Mayor says work on roads 'timely'
By Johnny Brannon
Advertiser Staff Writer
Honolulu's roads have been maintained well with the limited money available, and the city has paid off debts related to sewer repairs on a timely basis, Mayor Jeremy Harris says.
He staunchly defended his administration's record on road and sewer repairs Friday after a week of hearings in which City Council members sharply questioned whether work had been unwisely deferred.
HARRIS
Harris said it's hypocritical for council members to suggest the administration has scrimped on such duties after repeatedly warning that tax increases would not be supported.
"You can't have it both ways," he said.
The council cut $10 million from the current year's budget for road repairs performed by private contractors, and none of the remaining $30 million will go unspent, Harris said.
"It's unfair to continually try to catch us in this bind that the City Council does, where they come out and say they're not going to increase any real-property taxes before we send the budget down, and whatever we do send down they end up cutting," he said.
He said its unclear whether better maintenance and more frequent resurfacing would have prevented many of the wheel-jarring potholes that appeared on Honolulu's streets following harsh winter rainstorms.
"Whenever you have that kind of flooding, you're going to have problems," he said.
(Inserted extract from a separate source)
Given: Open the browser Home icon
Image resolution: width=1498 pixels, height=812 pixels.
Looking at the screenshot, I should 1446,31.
The proposed budget for road repair by city workers would decrease $160,000 next year only because the current year's spending plan included extra money to fight the invasion of salvinia molesta weeds at Lake Wilson, he said.
The amount earmarked for road work would actually increase $338,000 and allow the city to fill all jobs in the Road Maintenance Division, Harris said.
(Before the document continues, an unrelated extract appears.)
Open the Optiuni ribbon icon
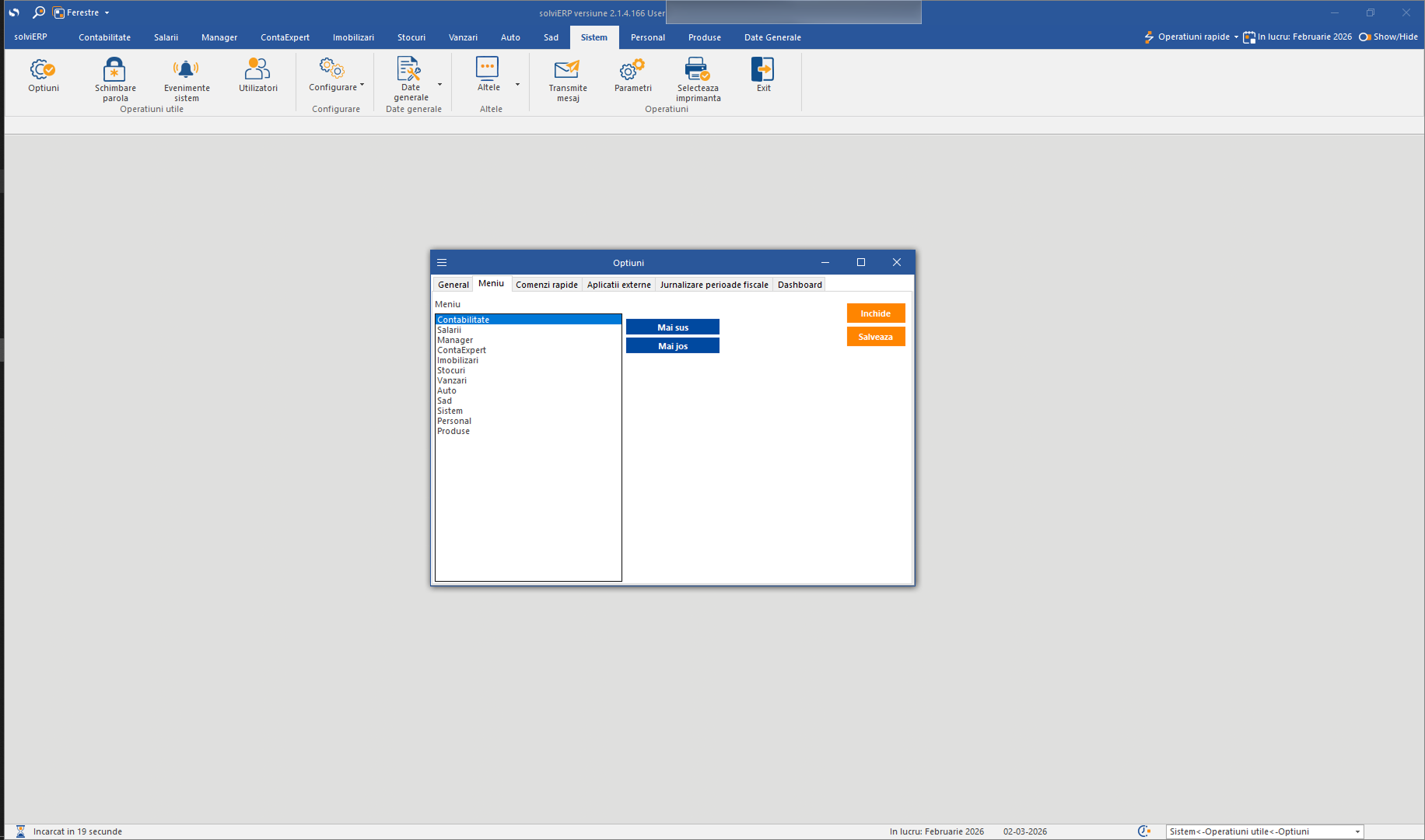Viewport: 1425px width, 840px height. (x=43, y=71)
More than $2 million for road repairs went unspent last year because jobs were kept empty. City budget director Ivan Lui-Kwan said it's unclear why, but that the administration did not freeze hiring.
He said the Department of Facility Maintenance budget would increase $1.3 million next year to allow more vacant positions to be filled. More than 220 of the department's 778 jobs are vacant.
Harris said average monthly sewer charges would increase 64 percent by 2010, going to $54 from $33. But it's important to remember that the last increase was in 1993, he said.
Sewer bond payments are projected to more than double by 2010, going from less than $40 million per year to more than $100 million. Council budget chairwoman Ann Kobayashi questioned whether the city could have paid the debt off more aggressively if fees were raised by smaller amounts earlier.
Harris said it doesn't make financial sense to pay debt off quickly when interest rates are at a historic low.